*Jobs*.
• A. Copy everything in the cookie recipe from "- Add Eggs and" down to "a dough forms.".
• B. Give the headings of the steps in the cookie recipe's step-by-step instructions.
• C. Write the next part of the cookie recipe, picking up after its last sentence.

*Page*.
Christmas Kitchen Sink Cookies are a holiday tradition for cookie lovers who want a little bit of everything in each bite. Loaded with chocolate chips, pretzels, candies, nuts, and sprinkles, these cookies are soft, chewy, and bursting with color and flavor. Whether you are baking for parties, gifting, or pure holiday fun, they always disappear fast from the cookie plate.
I first made these for a Christmas cookie exchange, and everyone wanted the recipe. Now they are the cookies my family begs for as soon as the tree goes up.
Ingredients
- Unsalted butter: gives the cookies richness and helps them turn out chewy and soft make sure it is softened for easy mixing
- Brown sugar: adds deep molasses notes and chew pick a fresh soft brown sugar for best results
- Granulated sugar: provides light sweetness and helps with crisp edges
- Eggs: bind everything together and create a tender crumb use fresh large eggs for the right texture
- Vanilla extract: brings warm bakery aroma use pure vanilla if possible for the best flavor
- All-purpose flour: forms the structure of the cookies scoop and level for accurate measuring
- Baking soda and baking powder: help the cookies rise and keep them soft check freshness for best results
- Salt: balances the flavor and keeps the cookies from being overly sweet
- Semi sweet chocolate chips: classic chocolate bits in every bite use good quality chocolate for more flavor
- White chocolate chips: offer sweet creamy contrast to the semi sweet chips
- Crushed pretzels: add crunch and a little salty kick use small twists or sticks and crush gently for texture
- Holiday M and Ms: bring in color and a festive pop choose red and green for holidays or themed colors for other times
- Toffee bits: melt into caramel like pockets throughout look for them in the baking aisle
- Shredded coconut: gives chew and subtle tropical flavor optional depending on your taste
- Chopped pecans or walnuts: bring nuttiness and crunch toast lightly for extra flavor if you wish
- Festive sprinkles: add color and joy over the top look for bakery or holiday blends
Step-by-Step Instructions
- Cream the Butter and Sugars:
- In a large mixing bowl use a stand or hand mixer to beat the softened butter with brown sugar and granulated sugar. Mix on medium speed for about three minutes until the mixture is smooth light and fluffy. This step is key to giving the cookies a soft chewy base.
- Add Eggs and Vanilla:
- Add eggs one at a time mixing well after each one. Pour in the vanilla and beat until the liquid looks like it is fully combined. Scrape down the bowl as needed to keep the dough even.
- Mix the Dry Ingredients:
- In a separate bowl whisk flour with baking soda baking powder and salt. Gradually add this combination to the wet ingredients mixing on low speed. Go slow to prevent flour from poofing everywhere and just blend until you see no dry flour and a dough forms.
- Fold in the Add Ins:
- Switch to a spatula or wooden spoon and gently fold in chocolate chips white chocolate chips crushed pretzels M and Ms toffee bits shredded coconut nuts and sprinkles. Stir just enough to distribute everything evenly you do not want to overwork the dough.

Part of a data file
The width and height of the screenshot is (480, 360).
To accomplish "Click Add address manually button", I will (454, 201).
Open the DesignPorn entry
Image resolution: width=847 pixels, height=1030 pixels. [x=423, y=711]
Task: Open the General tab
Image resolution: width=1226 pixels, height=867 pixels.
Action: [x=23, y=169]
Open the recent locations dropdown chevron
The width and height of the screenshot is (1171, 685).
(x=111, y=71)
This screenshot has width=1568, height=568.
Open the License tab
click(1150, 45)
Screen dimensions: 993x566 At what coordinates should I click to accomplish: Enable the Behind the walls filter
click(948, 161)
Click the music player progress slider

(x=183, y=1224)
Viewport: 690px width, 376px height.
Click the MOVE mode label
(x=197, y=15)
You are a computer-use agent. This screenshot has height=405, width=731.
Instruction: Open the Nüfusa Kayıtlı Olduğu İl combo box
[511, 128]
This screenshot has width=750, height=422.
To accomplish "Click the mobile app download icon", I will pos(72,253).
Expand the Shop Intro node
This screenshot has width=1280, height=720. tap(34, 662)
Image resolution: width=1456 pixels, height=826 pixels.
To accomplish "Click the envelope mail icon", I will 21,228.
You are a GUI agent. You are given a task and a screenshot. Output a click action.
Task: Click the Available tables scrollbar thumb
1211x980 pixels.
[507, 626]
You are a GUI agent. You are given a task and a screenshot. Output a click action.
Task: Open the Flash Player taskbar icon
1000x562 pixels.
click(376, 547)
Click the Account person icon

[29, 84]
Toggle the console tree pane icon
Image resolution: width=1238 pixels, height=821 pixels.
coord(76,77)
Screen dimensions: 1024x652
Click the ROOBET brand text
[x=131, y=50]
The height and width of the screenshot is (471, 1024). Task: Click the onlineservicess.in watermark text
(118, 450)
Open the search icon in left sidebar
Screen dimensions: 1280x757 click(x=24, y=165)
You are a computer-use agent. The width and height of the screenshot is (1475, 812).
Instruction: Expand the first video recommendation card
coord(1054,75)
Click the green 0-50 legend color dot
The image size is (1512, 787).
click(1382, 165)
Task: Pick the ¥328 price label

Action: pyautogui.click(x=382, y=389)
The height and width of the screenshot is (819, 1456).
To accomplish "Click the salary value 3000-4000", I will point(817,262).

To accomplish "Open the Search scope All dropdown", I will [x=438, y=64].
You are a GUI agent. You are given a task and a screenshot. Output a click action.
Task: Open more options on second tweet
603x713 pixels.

*Written answers*.
• A.
- Add Eggs and Vanilla:
- Add eggs one at a time mixing well after each one. Pour in the vanilla and beat until the liquid looks like it is fully combined. Scrape down the bowl as needed to keep the dough even.
- Mix the Dry Ingredients:
- In a separate bowl whisk flour with baking soda baking powder and salt. Gradually add this combination to the wet ingredients mixing on low speed. Go slow to prevent flour from poofing everywhere and just blend until you see no dry flour and a dough forms.

• B.
Cream the Butter and Sugars
Add Eggs and Vanilla
Mix the Dry Ingredients
Fold in the Add Ins

• C.
- Chill the Dough:
- Cover the dough bowl tightly with plastic wrap and refrigerate for at least one hour. Chilling helps the cookies stay thick and gives the flavors time to meld for a better bakery style cookie.
- Preheat the Oven:
- Set the oven temperature to three hundred fifty degrees Fahrenheit. Line baking sheets with parchment paper or silicone baking mats to keep the cookies from sticking or spreading too much.
- Scoop and Bake:
- Scoop generous tablespoons of dough and roll into balls with your hands. Arrange dough balls two inches apart on prepared baking sheets to allow for spreading. Bake for ten to twelve minutes until the edges are golden but the centers still look barely set.
- Cool and Serve:
- Let the cookies cool on the baking sheets about five minutes so they firm up. Then transfer to a cooling rack to finish cooling. Serve them slightly warm to enjoy the melty chocolate or cool and store in a tin for later.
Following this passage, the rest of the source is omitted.